Critical Care Medicine-Neurologic Disorders>>>>>Heart Failure
Question 3#

A 79-year-old male with acutely decompensated systolic heart failure is admitted from the emergency department with respiratory failure and acute anuric renal failure. The patient is bradycardic and hypotensive. At home, the patient has been taking atenolol, digoxin, hydrochlorothiazide, and lisinopril. A milrinone infusion is started for inotropic support. The patient’s renal function did not improve over the following days ultimately requiring renal continuous venovenous hemofiltration (CVVH).

Which of the statements regarding the medical therapy is CORRECT?
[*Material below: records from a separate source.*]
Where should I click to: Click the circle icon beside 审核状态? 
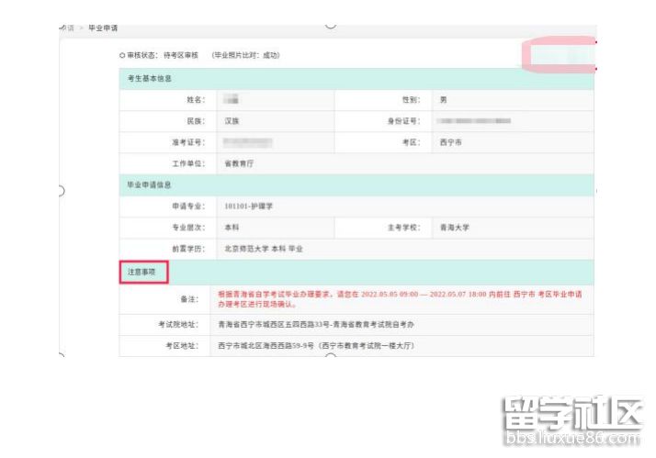pyautogui.click(x=122, y=56)
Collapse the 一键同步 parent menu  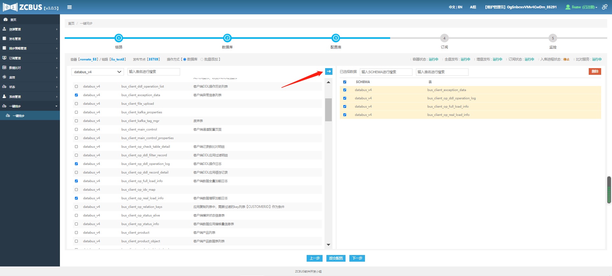[x=30, y=106]

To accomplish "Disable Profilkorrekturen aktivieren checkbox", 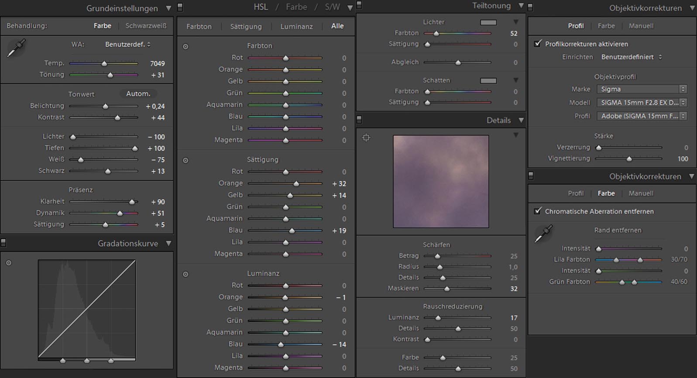I will [x=538, y=44].
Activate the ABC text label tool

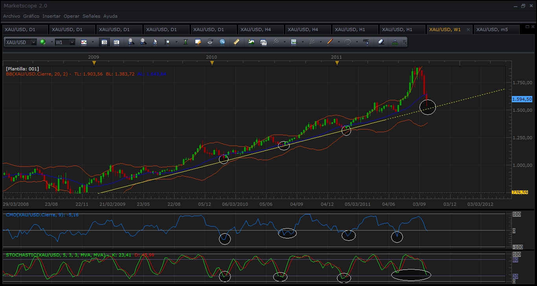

a. Milrinone metabolism is highly dependent on hepatic function
b. Milrinone’s terminal elimination halflife is approximately 2 hours in patients with normal renal function
c. Milrinone can safely be used in patients requiring CVVH
d. CVVH clears digoxin from the patient’s plasma
e. Atenolol metabolism is independent of renal function

Correct Answer is B


Correct Answer: B

While up to 15% of milrinone undergoes hepatic metabolism (glucuronidation), the vast majority of milrinone is excreted unchanged via the kidneys. Milrinone’s terminal elimination half-life is approximately 2 hours in patients with normal renal function. There appears to exist a linear relationship between creatinine clearance and the renal clearance of milrinone. The terminal elimination half-life of milrinone in subjects receiving CVVH is longer compared with that in subjects with normal renal function (up to 20 hours have been reported). Digoxin metabolism is dependent on renal function. Dialysis does not eliminate digoxin from the patient’s plasma. Digoxin-specific Fab-antibody fragments are the antidote for digoxin overdose. Hypokalemia as oppose to hyperkalemia increases digoxin toxicity because of increased binding of digoxin to the Na/KATPase (digoxin competes with potassium for the binding at the Na/KATPase), thus the combination of dialysis and digoxin confers the risk of inducing digoxin toxicity. Likewise, atenolol metabolism is dependent on renal function while other beta-blockers, such as metoprolol and carvedilol, are not.